● WHAT YOU NEED TO DO
The entries should be given again so that each one matches the original exactly.

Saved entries
_ _ _ _ _ _ _

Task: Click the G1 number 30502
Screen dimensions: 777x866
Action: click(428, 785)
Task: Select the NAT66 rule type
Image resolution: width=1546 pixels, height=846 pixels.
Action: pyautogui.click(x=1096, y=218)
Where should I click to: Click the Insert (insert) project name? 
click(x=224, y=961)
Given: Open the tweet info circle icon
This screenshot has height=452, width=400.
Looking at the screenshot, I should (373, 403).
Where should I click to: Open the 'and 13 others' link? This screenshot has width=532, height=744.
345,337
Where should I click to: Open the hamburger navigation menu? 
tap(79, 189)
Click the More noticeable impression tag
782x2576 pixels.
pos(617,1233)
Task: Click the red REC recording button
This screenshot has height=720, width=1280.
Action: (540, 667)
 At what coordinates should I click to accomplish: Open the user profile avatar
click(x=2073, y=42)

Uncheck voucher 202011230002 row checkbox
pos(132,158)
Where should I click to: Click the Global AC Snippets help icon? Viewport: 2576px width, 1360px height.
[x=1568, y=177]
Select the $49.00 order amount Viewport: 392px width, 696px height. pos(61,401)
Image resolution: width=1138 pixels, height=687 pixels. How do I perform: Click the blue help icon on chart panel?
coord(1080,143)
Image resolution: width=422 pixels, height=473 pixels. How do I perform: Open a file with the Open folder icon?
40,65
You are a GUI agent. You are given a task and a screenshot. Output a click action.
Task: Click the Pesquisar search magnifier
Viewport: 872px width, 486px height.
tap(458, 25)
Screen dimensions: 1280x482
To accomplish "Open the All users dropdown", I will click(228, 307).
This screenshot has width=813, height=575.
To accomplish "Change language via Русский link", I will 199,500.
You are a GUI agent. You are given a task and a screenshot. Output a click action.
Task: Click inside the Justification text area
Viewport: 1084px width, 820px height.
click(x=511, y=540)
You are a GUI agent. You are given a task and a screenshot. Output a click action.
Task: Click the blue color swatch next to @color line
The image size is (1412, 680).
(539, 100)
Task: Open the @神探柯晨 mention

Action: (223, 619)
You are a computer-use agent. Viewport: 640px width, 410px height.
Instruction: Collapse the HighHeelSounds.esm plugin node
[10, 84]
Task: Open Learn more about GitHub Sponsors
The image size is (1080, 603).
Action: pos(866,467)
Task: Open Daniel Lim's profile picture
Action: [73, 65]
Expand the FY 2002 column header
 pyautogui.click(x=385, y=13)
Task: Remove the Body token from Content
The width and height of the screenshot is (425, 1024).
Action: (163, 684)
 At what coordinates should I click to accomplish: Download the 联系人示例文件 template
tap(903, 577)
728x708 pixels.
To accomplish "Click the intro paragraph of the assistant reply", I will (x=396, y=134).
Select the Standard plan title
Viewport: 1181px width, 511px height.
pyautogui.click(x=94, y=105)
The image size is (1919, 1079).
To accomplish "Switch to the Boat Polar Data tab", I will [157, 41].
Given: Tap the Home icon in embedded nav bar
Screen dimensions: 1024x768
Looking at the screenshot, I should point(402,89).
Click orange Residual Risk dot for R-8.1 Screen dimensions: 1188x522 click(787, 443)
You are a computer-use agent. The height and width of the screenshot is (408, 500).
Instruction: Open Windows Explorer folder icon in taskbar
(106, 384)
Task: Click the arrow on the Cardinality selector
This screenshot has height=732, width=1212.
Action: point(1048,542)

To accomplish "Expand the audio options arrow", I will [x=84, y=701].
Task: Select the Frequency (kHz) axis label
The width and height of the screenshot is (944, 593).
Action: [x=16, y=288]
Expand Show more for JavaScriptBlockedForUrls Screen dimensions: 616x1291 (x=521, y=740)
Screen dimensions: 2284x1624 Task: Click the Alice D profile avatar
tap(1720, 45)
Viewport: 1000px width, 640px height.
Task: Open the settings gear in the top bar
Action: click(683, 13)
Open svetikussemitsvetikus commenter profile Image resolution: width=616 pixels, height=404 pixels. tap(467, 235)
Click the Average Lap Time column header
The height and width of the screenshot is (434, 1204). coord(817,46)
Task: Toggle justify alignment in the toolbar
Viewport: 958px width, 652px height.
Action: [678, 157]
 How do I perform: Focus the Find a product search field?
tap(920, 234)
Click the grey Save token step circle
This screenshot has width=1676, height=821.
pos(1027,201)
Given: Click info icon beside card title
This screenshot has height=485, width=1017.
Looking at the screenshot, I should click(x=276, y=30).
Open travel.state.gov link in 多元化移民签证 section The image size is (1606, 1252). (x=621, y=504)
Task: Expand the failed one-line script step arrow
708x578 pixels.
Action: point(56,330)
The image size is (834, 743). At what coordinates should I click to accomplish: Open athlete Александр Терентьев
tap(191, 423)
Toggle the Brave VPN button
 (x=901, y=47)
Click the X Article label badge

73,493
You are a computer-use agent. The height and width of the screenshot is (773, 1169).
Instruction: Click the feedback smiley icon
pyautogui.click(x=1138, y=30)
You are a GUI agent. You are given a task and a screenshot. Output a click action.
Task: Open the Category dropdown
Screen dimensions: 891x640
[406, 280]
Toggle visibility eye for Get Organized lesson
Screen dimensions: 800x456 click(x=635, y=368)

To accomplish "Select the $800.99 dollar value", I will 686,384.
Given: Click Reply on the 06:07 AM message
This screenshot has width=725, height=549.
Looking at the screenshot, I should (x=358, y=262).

_ _ _ _ _ _ _

● PROBLEM SOLUTION
Task: Click the G1 number 30502
Screen dimensions: 777x866
Action: click(428, 785)
Task: Select the NAT66 rule type
Image resolution: width=1546 pixels, height=846 pixels.
Action: pyautogui.click(x=1096, y=218)
Where should I click to: Click the Insert (insert) project name? 
click(x=224, y=961)
Given: Open the tweet info circle icon
This screenshot has height=452, width=400.
Looking at the screenshot, I should (373, 403).
Where should I click to: Open the 'and 13 others' link? This screenshot has width=532, height=744.
345,337
Where should I click to: Open the hamburger navigation menu? 
tap(79, 189)
Click the More noticeable impression tag
782x2576 pixels.
pos(617,1233)
Task: Click the red REC recording button
This screenshot has height=720, width=1280.
Action: (540, 667)
 At what coordinates should I click to accomplish: Open the user profile avatar
click(x=2073, y=42)

Uncheck voucher 202011230002 row checkbox
pos(132,158)
Where should I click to: Click the Global AC Snippets help icon? Viewport: 2576px width, 1360px height.
[x=1568, y=177]
Select the $49.00 order amount Viewport: 392px width, 696px height. pos(61,401)
Image resolution: width=1138 pixels, height=687 pixels. How do I perform: Click the blue help icon on chart panel?
coord(1080,143)
Image resolution: width=422 pixels, height=473 pixels. How do I perform: Open a file with the Open folder icon?
40,65
You are a GUI agent. You are given a task and a screenshot. Output a click action.
Task: Click the Pesquisar search magnifier
Viewport: 872px width, 486px height.
tap(458, 25)
Screen dimensions: 1280x482
To accomplish "Open the All users dropdown", I will click(228, 307).
This screenshot has width=813, height=575.
To accomplish "Change language via Русский link", I will 199,500.
You are a GUI agent. You are given a task and a screenshot. Output a click action.
Task: Click inside the Justification text area
Viewport: 1084px width, 820px height.
click(x=511, y=540)
You are a GUI agent. You are given a task and a screenshot. Output a click action.
Task: Click the blue color swatch next to @color line
The image size is (1412, 680).
(539, 100)
Task: Open the @神探柯晨 mention

Action: (223, 619)
You are a computer-use agent. Viewport: 640px width, 410px height.
Instruction: Collapse the HighHeelSounds.esm plugin node
[10, 84]
Task: Open Learn more about GitHub Sponsors
The image size is (1080, 603).
Action: pos(866,467)
Task: Open Daniel Lim's profile picture
Action: [73, 65]
Expand the FY 2002 column header
 pyautogui.click(x=385, y=13)
Task: Remove the Body token from Content
The width and height of the screenshot is (425, 1024).
Action: (163, 684)
 At what coordinates should I click to accomplish: Download the 联系人示例文件 template
tap(903, 577)
728x708 pixels.
To accomplish "Click the intro paragraph of the assistant reply", I will (x=396, y=134).
Select the Standard plan title
Viewport: 1181px width, 511px height.
pyautogui.click(x=94, y=105)
The image size is (1919, 1079).
To accomplish "Switch to the Boat Polar Data tab", I will [157, 41].
Given: Tap the Home icon in embedded nav bar
Screen dimensions: 1024x768
Looking at the screenshot, I should point(402,89).
Click orange Residual Risk dot for R-8.1 Screen dimensions: 1188x522 click(787, 443)
You are a computer-use agent. The height and width of the screenshot is (408, 500).
Instruction: Open Windows Explorer folder icon in taskbar
(106, 384)
Task: Click the arrow on the Cardinality selector
This screenshot has height=732, width=1212.
Action: point(1048,542)

To accomplish "Expand the audio options arrow", I will [x=84, y=701].
Task: Select the Frequency (kHz) axis label
The width and height of the screenshot is (944, 593).
Action: [x=16, y=288]
Expand Show more for JavaScriptBlockedForUrls Screen dimensions: 616x1291 (x=521, y=740)
Screen dimensions: 2284x1624 Task: Click the Alice D profile avatar
tap(1720, 45)
Viewport: 1000px width, 640px height.
Task: Open the settings gear in the top bar
Action: click(683, 13)
Open svetikussemitsvetikus commenter profile Image resolution: width=616 pixels, height=404 pixels. tap(467, 235)
Click the Average Lap Time column header
The height and width of the screenshot is (434, 1204). coord(817,46)
Task: Toggle justify alignment in the toolbar
Viewport: 958px width, 652px height.
Action: [678, 157]
 How do I perform: Focus the Find a product search field?
tap(920, 234)
Click the grey Save token step circle
This screenshot has width=1676, height=821.
pos(1027,201)
Given: Click info icon beside card title
This screenshot has height=485, width=1017.
Looking at the screenshot, I should click(x=276, y=30).
Open travel.state.gov link in 多元化移民签证 section The image size is (1606, 1252). (x=621, y=504)
Task: Expand the failed one-line script step arrow
708x578 pixels.
Action: point(56,330)
The image size is (834, 743). At what coordinates should I click to accomplish: Open athlete Александр Терентьев
tap(191, 423)
Toggle the Brave VPN button
 (x=901, y=47)
Click the X Article label badge

73,493
You are a computer-use agent. The height and width of the screenshot is (773, 1169).
Instruction: Click the feedback smiley icon
pyautogui.click(x=1138, y=30)
You are a GUI agent. You are given a task and a screenshot. Output a click action.
Task: Open the Category dropdown
Screen dimensions: 891x640
[406, 280]
Toggle visibility eye for Get Organized lesson
Screen dimensions: 800x456 click(x=635, y=368)

To accomplish "Select the $800.99 dollar value", I will 686,384.
Given: Click Reply on the 06:07 AM message
This screenshot has width=725, height=549.
Looking at the screenshot, I should (x=358, y=262).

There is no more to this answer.